Continuando com histórias de um investidor, veja como foi meu início no mundo das opções. Depois do primeiro trade com derivativos, não queria mais saber de operar com ações. Eu acreditava que a única maneira de ficar rico era com trades de 5 a 10% ao dia e não ao mês como as ações costumavam apresentar.
Passei a estudar sobre opções, seus conceitos, suas estratégias e a que mais me prendeu atenção foi sobre a trava de baixa. Sempre fiz simulações com os spreads e comprei um livro de Octavio Bessada sobre derivativos, estava mesmo empenhado em focar meus trades com derivativos.
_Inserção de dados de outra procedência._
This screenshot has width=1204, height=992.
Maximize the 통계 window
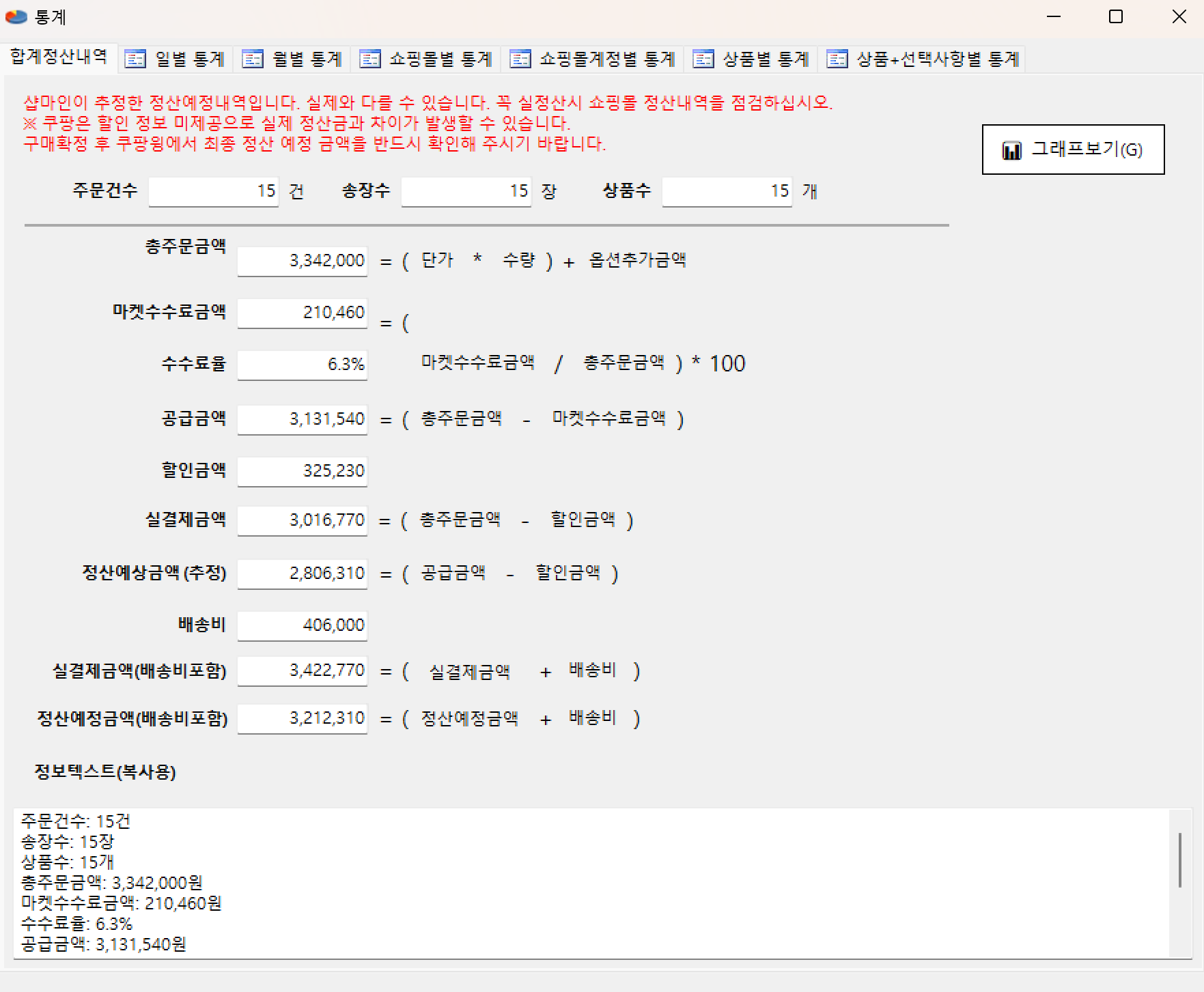point(1116,17)
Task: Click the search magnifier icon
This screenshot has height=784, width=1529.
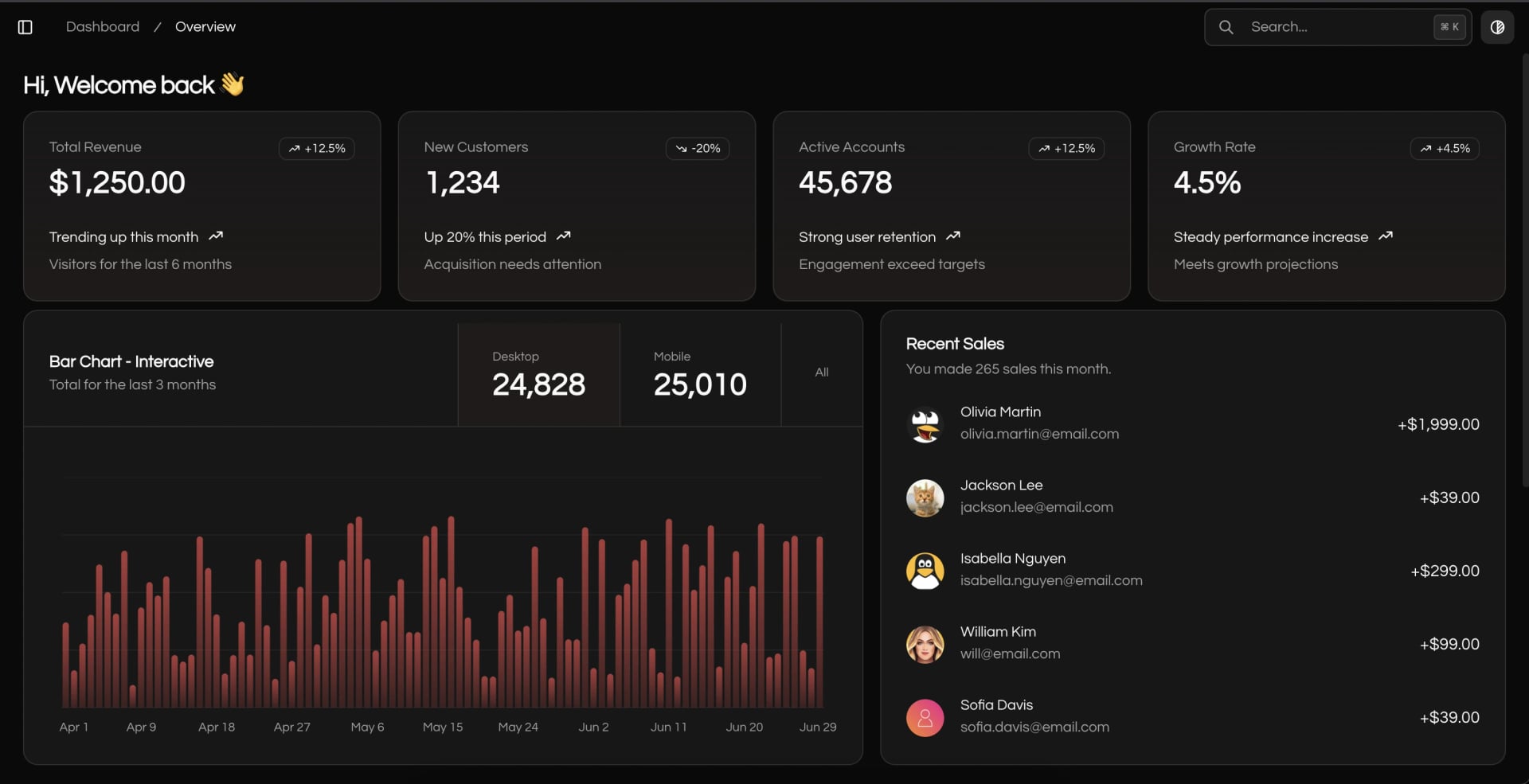Action: click(1226, 27)
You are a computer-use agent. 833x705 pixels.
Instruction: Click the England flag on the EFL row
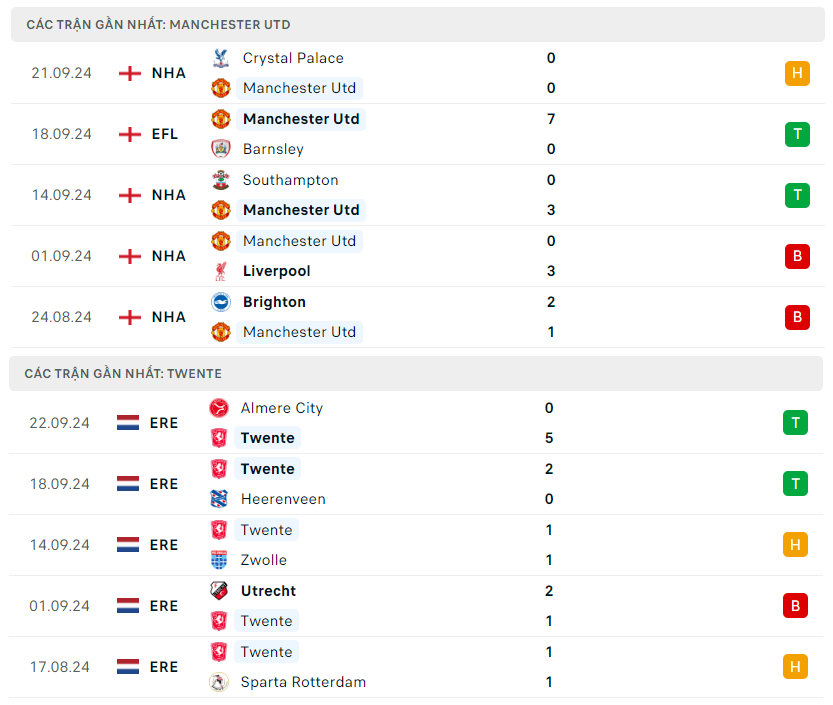tap(130, 134)
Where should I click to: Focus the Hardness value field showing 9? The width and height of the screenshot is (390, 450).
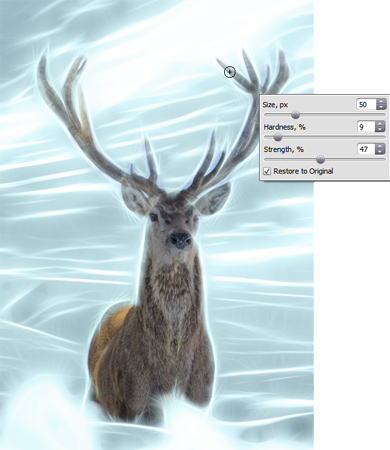pos(366,127)
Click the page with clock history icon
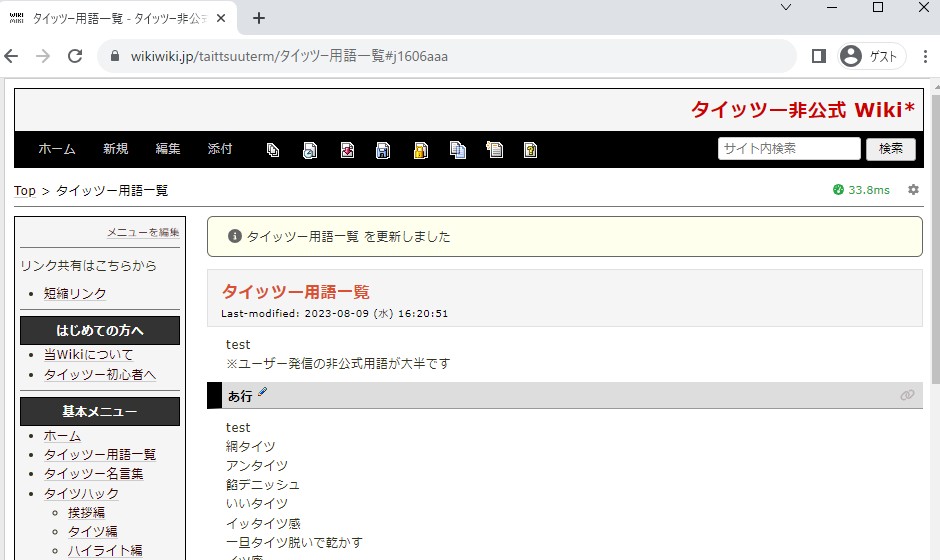This screenshot has width=940, height=560. tap(310, 150)
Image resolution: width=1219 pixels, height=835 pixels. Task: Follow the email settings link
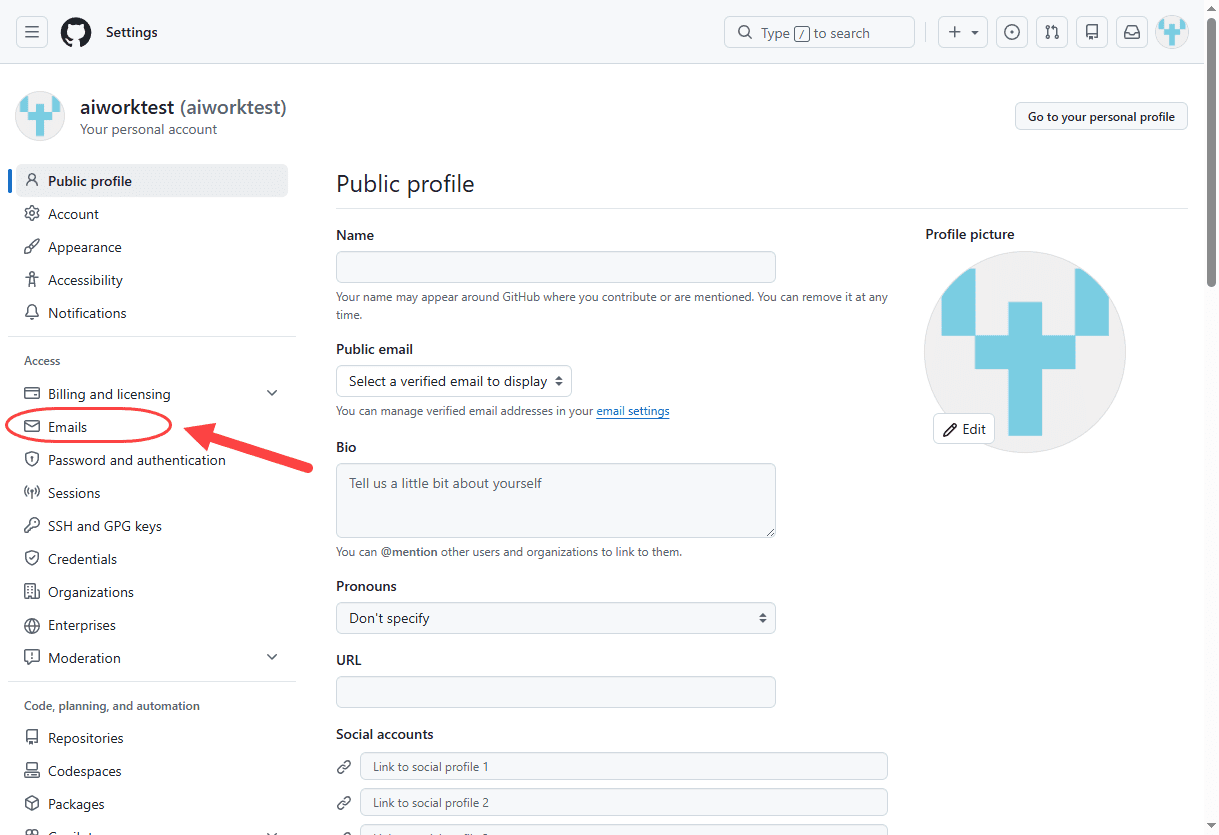[633, 411]
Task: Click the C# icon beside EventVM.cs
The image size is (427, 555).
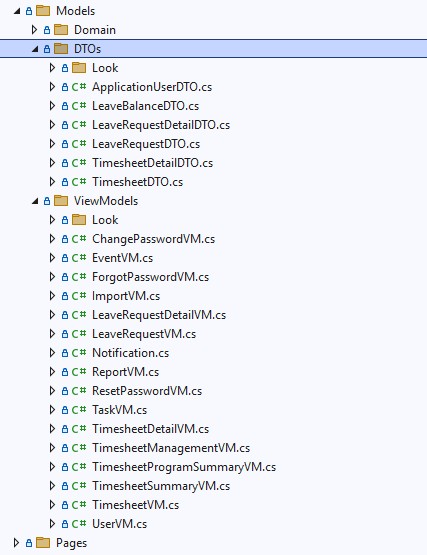Action: [79, 258]
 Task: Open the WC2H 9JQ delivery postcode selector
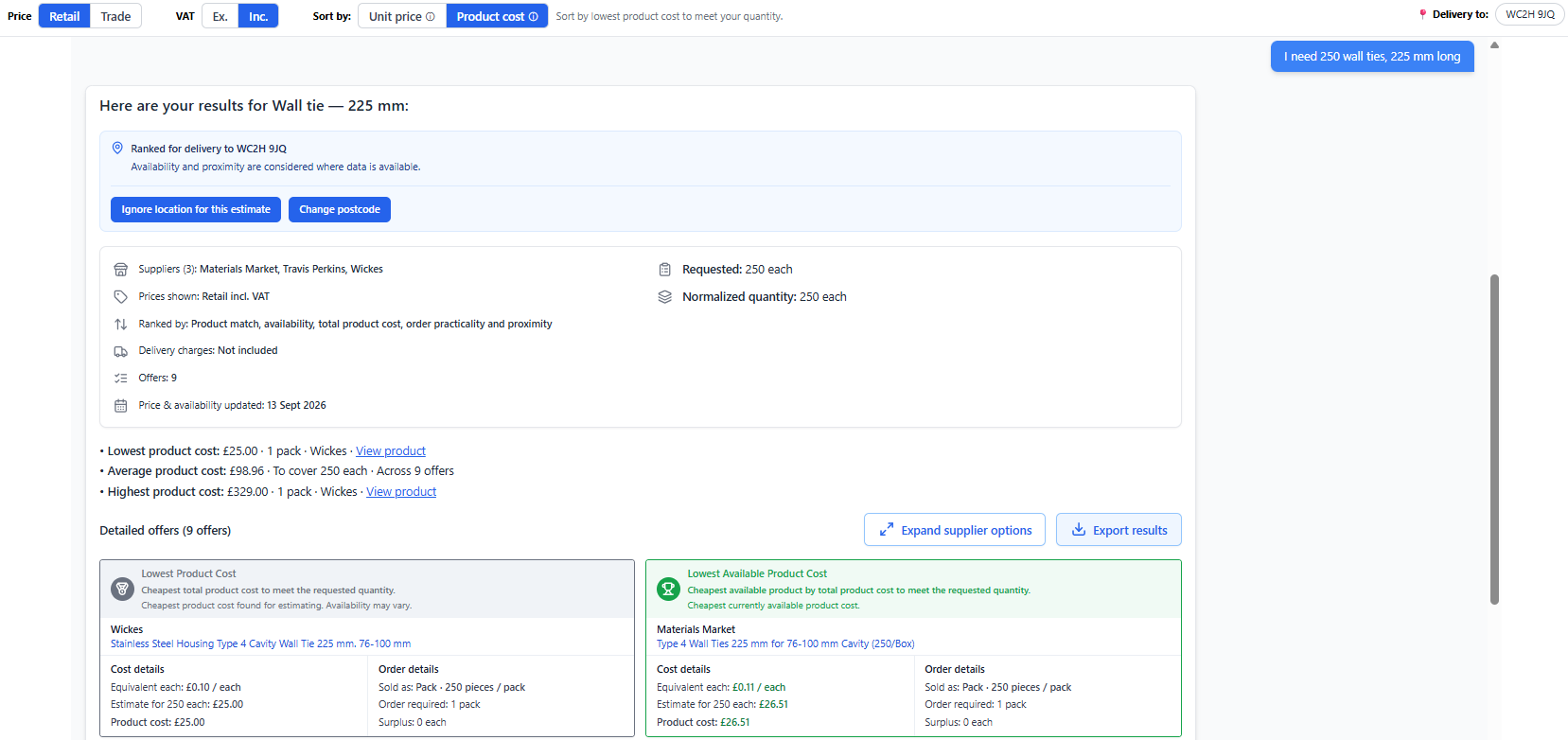pos(1530,14)
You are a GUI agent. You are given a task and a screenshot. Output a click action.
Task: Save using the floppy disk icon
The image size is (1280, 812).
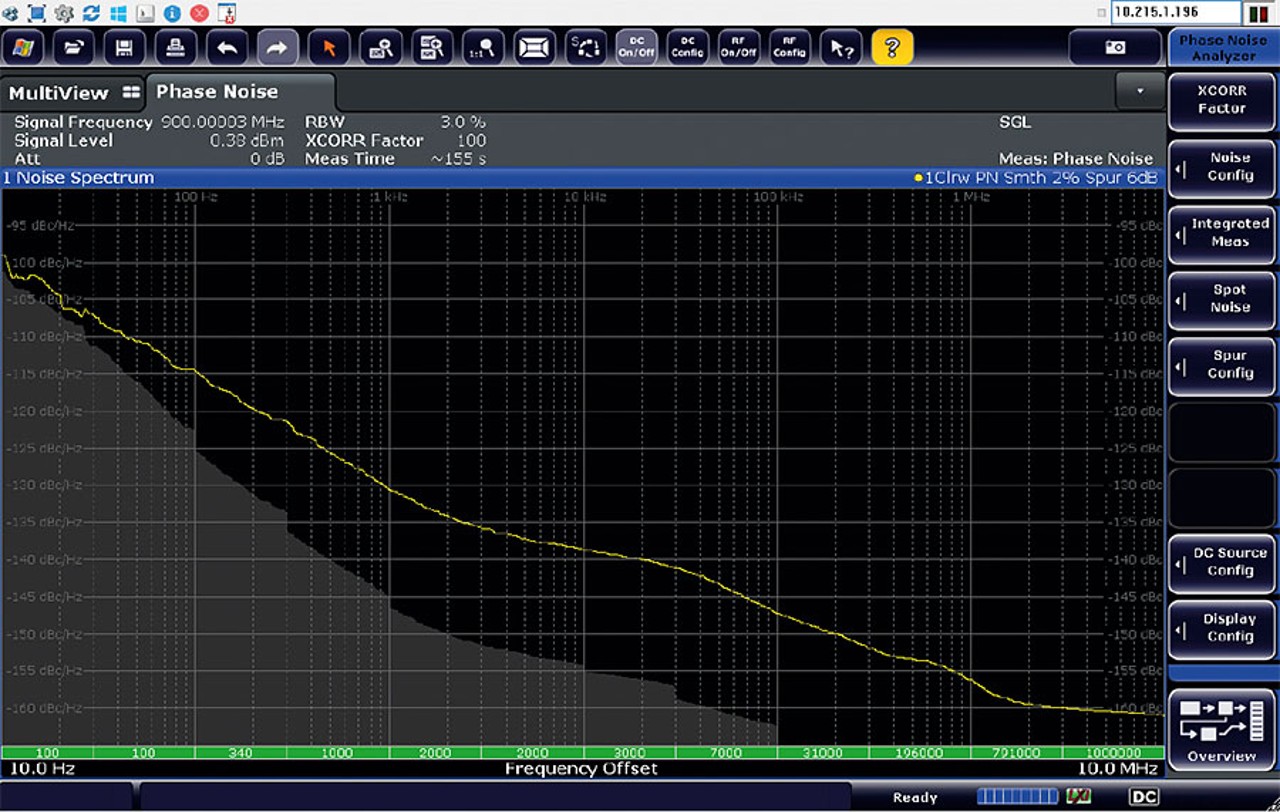[125, 47]
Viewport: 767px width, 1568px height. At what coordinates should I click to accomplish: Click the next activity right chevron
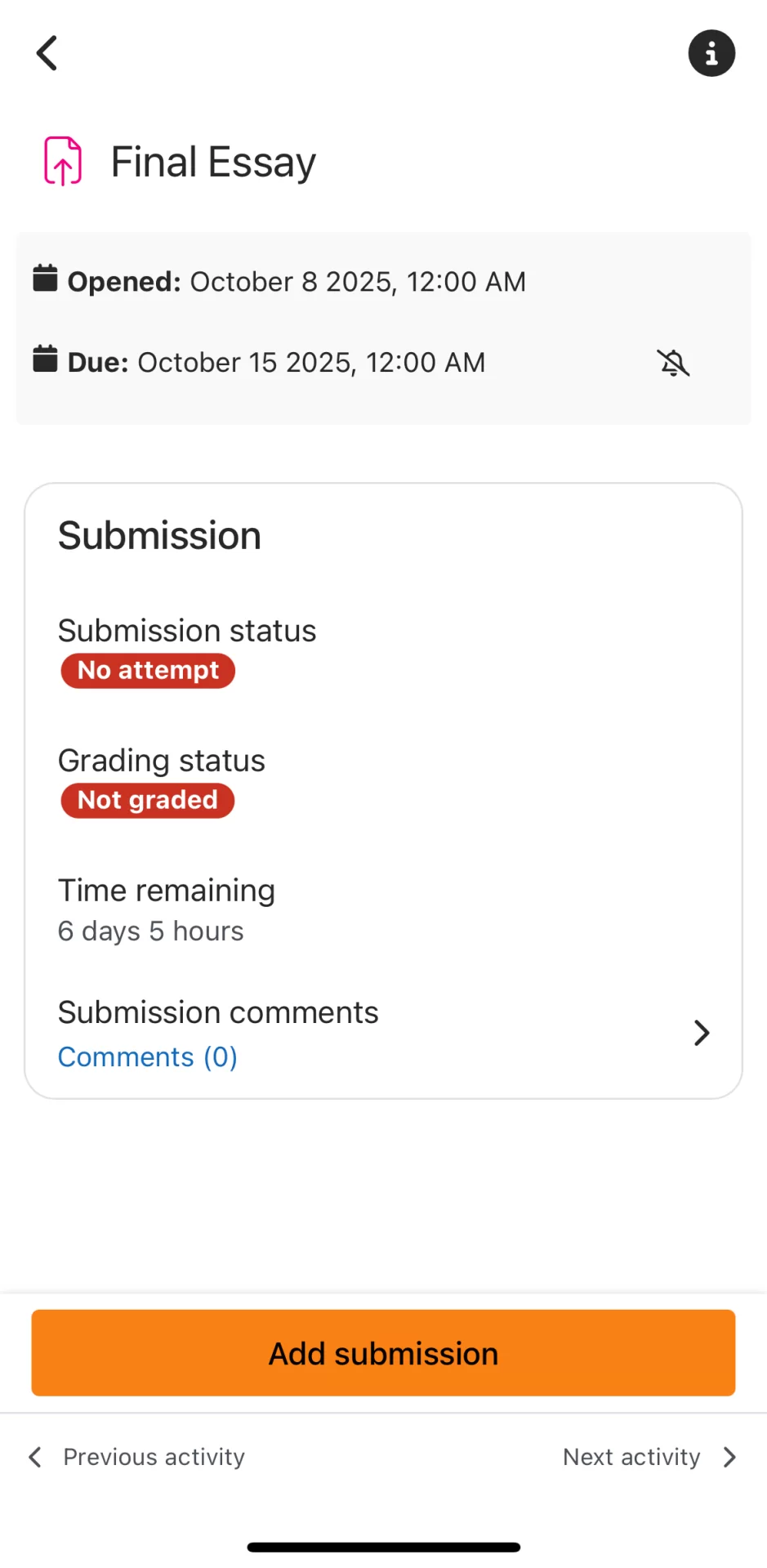click(729, 1457)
E minhas estratégias eram basicamente, montar uma trava de baixa quando a ação da Telemar (na época, era a opção que apresentava liquidez) passava por um bom período de alta ou quando estava próximo de resistência, através da análise técnica.
Tudo seguia, como nos conformes. Traçava as estratégias, acompanhava o mercado pelo Home Broker. Comprava uma parte da trava e para vender a outra parte a descoberto, ligava para mesa de operações e concluia a operação. Passava a acompanhar com relativa tranquilidade pelo Home Broker. A cobrança de margem pela trava era rigorosa, o operador de mesa só vendia a opção descoberto se fosse para montar uma operação travada. Com essas condições eu tinha um gerenciamento de risco, mesmo sem conhecer seus conceitos e importância.
Fui obtendo melhores ganhos e apesar de algumas perdas, elas ocorriam de forma limitada. Cada mês que passava, o resultado estava bastante favorável e apresentando certa consistencia nos lucros.
Sempre fui autodidata e minha confiança no mercado estava voltando. Até que fui apresentado por um corretor, me oferecendo uma plataforma operacional chamada e-broker. Pelo sistema, poderia alavancar em até 10 vezes o meu capital para day-trade, poderia vender opção a descoberto diretamente pela plataforma, a ordem era executada em 0,4 segundos, gráficos com atualizaão em tempo-real entre outras tantas vantagens.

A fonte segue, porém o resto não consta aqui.